What did you do to help it, what did your company do? Did anything help in the end?
If you're down to share, I'd love to chat: https://calendly.com/rohkoh/15min
:)
1. strengthening your abs / core muscles (planks, hollow holds, deadbugs, loaded carries, etc) 2. strengthening your glutes (air squats, lunges, glute bridges, etc) 3. stretching your hip flexors (kneeling hip flexor stretch, couch stretch, 90/90 stretch, etc)
The commonly-suggested treatment is to perform weight training- squats, deadlifts, lunges, rows, pull-ups, core stability exercises like planks and suitcase carries, anti-rotation core exercises like pallof presses. The idea is to strengthen weak muscles to improve muscle imbalances and stabilize your body when you move.
Exercise alone may or may not work. You need to screen for the root cause. This is a bit more involved, and the best advice I can give is to find a really good physical therapist and/or read "Rebuilding Milo". There's an entire chapter dedicated to back pain- anatomy, how to screen for back pain, classifying the back pain, and treatment. Other chapters are dedicated to hip and ankle. These joints can also be a cause too.
You can step away from your sitting position more often or buy a fancy chair but exercise is the ultimate solution here.
https://chat.openai.com/g/g-N4KUPUUox-back-pain-ai
Trained it on leading research papers and the suggested resources below.
What dyou think? I hope it helps someone!
It took many many years and several steps to address it.
1. My walking posture was bad with flat feet. So I addressed it with physiotherapy to change the way I walk. It was a success, my legs no longer pulled my hip incorrectly.
2. And then I need to change my home office to standing desk. It helped tremendously, no more pinched nerves.
3. And then my wrists, shoulders, and core are simply too weak. I started lifting weights and do core exercises. It helped tremendously as well. It makes me aware of my anterior pelvic tilt.
My company did nothing about it specifically, but no problems because they give me a really good health insurance plan, so I'm not paying anything to go really good doctors or taking exams.
Currently, I'm seeing 3 doctors to take care of it: endocrinologist, gastroenterologist and physiatrist. We're investigating it because it looks like the pain it's being caused an inflammation pinching a nerve.
Also: exercises, it helps a lot.
These chairs are over $1k new, but it seems you can find them used for around $400, maybe even less if you have a local used office furniture store.
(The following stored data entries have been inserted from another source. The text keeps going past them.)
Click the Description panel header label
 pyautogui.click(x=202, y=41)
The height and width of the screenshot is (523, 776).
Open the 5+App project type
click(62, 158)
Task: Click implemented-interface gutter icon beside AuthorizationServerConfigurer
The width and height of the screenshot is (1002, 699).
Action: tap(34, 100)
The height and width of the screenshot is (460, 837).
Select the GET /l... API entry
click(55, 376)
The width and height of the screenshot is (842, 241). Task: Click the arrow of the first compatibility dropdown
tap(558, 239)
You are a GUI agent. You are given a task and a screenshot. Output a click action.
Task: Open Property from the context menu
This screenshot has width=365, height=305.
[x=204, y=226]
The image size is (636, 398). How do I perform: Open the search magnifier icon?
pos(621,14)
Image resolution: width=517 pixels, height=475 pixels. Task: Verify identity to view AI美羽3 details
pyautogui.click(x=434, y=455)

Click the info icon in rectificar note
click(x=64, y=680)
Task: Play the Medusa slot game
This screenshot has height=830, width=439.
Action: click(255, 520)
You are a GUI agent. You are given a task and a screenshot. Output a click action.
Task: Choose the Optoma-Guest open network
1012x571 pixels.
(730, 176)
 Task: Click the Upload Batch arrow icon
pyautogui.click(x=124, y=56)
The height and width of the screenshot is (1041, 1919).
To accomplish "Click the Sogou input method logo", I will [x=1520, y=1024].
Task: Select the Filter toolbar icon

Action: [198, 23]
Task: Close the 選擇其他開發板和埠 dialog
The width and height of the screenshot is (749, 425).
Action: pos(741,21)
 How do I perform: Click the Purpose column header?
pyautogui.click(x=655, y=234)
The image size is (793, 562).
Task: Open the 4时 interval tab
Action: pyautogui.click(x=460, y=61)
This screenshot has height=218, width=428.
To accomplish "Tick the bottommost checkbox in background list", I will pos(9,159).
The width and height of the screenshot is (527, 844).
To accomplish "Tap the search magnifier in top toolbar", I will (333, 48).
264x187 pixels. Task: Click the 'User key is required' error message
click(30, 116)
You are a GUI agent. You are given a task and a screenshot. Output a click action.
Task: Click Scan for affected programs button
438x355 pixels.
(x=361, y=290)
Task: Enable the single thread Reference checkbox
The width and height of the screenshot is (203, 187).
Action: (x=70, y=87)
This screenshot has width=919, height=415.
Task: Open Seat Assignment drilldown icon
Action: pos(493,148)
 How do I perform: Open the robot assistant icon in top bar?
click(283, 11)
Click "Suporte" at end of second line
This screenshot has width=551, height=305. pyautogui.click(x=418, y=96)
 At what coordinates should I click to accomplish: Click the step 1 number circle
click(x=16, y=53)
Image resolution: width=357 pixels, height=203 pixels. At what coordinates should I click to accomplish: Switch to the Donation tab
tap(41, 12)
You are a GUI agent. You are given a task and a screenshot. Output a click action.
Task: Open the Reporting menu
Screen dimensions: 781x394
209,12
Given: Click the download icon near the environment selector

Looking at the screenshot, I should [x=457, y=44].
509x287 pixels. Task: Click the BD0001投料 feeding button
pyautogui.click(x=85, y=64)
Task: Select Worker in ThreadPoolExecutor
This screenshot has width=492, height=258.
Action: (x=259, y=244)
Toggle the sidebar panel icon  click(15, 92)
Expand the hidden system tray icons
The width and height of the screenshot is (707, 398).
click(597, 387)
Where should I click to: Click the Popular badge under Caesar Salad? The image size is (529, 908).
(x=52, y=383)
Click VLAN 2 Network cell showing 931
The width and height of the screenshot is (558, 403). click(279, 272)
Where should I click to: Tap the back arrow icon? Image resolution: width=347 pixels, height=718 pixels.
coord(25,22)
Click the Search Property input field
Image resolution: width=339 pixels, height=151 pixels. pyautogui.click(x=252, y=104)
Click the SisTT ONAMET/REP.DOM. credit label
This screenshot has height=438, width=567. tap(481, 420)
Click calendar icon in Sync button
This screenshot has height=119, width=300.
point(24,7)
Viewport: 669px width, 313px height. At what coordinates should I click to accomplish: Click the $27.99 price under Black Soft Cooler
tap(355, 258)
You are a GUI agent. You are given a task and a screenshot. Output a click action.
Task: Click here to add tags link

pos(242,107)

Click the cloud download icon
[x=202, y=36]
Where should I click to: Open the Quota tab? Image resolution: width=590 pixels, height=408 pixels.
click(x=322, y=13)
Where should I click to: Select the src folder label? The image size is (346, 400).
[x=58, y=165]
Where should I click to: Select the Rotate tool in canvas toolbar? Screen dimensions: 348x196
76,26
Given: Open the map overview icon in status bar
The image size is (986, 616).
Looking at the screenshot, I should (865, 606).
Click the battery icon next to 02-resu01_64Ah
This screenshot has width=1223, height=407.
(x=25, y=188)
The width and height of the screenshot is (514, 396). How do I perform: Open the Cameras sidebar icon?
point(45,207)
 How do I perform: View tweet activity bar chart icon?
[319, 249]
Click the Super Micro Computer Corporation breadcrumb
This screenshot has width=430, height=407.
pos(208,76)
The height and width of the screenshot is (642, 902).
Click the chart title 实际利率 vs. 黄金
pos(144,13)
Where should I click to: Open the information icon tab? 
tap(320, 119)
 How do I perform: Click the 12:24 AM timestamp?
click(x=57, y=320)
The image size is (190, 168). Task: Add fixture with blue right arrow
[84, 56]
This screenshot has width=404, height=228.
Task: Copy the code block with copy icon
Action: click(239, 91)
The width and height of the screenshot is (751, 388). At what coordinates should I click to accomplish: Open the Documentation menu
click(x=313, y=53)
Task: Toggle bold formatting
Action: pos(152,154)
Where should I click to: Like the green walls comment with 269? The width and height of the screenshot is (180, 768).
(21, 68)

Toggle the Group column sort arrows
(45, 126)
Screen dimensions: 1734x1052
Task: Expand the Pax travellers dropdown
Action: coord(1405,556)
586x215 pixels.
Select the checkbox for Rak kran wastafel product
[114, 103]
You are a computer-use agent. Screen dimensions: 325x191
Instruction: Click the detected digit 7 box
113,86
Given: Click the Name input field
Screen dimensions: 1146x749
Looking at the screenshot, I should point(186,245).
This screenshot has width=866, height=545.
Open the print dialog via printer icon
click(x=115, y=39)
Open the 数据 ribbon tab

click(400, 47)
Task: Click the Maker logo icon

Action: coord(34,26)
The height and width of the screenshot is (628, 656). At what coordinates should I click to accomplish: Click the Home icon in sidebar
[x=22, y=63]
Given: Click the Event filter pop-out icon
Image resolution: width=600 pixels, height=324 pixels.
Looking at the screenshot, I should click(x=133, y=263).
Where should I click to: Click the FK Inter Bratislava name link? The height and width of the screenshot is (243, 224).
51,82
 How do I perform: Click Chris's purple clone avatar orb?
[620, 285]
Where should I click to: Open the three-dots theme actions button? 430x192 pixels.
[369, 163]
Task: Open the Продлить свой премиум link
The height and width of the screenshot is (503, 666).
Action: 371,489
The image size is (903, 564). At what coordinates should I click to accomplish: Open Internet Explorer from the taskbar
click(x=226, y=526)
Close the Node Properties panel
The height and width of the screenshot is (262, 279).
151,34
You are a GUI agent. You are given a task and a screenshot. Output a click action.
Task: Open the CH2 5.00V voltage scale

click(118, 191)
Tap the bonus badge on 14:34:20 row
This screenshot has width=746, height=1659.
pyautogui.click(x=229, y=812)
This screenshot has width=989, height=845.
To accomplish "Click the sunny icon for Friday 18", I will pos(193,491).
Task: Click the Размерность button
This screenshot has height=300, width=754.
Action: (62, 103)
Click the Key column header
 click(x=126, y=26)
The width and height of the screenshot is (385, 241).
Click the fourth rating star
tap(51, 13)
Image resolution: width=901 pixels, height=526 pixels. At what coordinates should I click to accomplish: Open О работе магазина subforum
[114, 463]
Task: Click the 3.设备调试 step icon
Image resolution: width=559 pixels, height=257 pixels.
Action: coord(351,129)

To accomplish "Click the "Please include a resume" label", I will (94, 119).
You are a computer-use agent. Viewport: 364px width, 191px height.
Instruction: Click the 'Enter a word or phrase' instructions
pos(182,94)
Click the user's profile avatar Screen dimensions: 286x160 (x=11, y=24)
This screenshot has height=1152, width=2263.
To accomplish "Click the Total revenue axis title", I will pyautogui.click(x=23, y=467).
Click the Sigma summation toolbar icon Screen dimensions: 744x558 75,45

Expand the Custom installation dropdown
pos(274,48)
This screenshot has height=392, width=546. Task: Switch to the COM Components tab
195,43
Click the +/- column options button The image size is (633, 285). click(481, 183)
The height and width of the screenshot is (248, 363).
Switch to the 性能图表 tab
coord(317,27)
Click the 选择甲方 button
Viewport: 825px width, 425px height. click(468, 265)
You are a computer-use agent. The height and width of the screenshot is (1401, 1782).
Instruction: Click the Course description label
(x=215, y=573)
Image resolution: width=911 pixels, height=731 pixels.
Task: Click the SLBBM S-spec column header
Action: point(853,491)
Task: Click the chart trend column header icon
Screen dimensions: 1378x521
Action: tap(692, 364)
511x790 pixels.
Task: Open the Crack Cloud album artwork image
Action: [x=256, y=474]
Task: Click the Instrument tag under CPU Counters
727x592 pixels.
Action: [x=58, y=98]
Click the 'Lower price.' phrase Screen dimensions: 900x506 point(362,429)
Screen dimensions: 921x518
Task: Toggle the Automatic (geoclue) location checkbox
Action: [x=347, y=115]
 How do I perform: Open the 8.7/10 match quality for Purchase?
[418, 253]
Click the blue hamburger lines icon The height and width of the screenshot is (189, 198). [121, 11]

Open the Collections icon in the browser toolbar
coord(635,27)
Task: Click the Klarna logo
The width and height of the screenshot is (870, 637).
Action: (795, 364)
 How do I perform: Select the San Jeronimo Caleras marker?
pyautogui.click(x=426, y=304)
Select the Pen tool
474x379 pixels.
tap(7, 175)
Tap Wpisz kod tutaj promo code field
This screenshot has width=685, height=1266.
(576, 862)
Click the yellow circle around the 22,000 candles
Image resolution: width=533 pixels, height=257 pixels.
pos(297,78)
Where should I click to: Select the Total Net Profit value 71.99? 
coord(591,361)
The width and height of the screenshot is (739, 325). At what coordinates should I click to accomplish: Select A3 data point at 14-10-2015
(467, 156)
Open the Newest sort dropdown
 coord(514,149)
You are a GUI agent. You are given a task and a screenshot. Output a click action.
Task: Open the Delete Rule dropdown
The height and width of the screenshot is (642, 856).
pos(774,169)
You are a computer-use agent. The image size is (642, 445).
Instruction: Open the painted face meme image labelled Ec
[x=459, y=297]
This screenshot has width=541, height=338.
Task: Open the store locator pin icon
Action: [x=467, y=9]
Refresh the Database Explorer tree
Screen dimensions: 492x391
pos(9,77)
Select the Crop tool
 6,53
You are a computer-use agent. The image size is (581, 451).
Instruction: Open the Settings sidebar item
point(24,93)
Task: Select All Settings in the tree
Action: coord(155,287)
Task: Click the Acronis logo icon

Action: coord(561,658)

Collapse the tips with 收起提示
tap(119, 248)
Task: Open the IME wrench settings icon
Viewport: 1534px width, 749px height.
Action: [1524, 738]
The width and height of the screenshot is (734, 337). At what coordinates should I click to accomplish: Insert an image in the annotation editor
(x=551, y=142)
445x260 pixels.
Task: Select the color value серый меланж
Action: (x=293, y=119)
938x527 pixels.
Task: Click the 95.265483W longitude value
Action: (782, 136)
The downside is that you're giving up a good warranty by purchasing it used, so if this is a 10+ year purchase then it may actually worth be getting new.
This wasn’t easy at first because shortly in I’d have back pain just from walking, but over time this subsided and I was able to walk longer.
Now I go for a walk over lunch and use it to think about my work (which is great for brainstorming). Any time I stop my regular walking routine my back pain starts to creep back in so I know the walking has helped a lot.
Look at how you're sitting, make sure your chair gives you good support for your back.
Look at how you're sleeping, a bad mattress can give you all sorts of problems including back pain.
Some pushups/situps/barbells
Have done some yoga classes when things were really bad
I work on the sofa and my colleagues are urging me to get a proper office chair, but I don't really want to because my living space is tiny and I intend to move out soon (3-4 months ish).
the tl;dr of it is that a lot (probably even the majority of chronic pain) is psychological, not structural. This isn't obvious because the pain is in fact entirely real. What causes it though is that if you think there's something wrong/sense minor pain in your back, brain thinks 'oh no somethings wrong' and sends more pain - this reinforces your sense of something being wrong and makes the pain worse and stay.
This normally doesn't happen that often but if you're stressed, you're much more sensitive to pain making it much easier to trigger.
My story with chronic pain: I had bad RSI for 2-3 weeks. Went away over a weekend after I read a story [0] of how someone treated their RSI. Your thinking about pain influences you're brains perception of it - you can halt the brain pain amplification cognitively.
For more detail on the nitty gritty of how this works neurologically, I recommend Unlearn Your Pain by Dr. Schubiner: https://www.amazon.com/Unlearn-Your-fourth-Howard-Schubiner-...
And every 30 min I get up and look outside anyway to rest my eyes.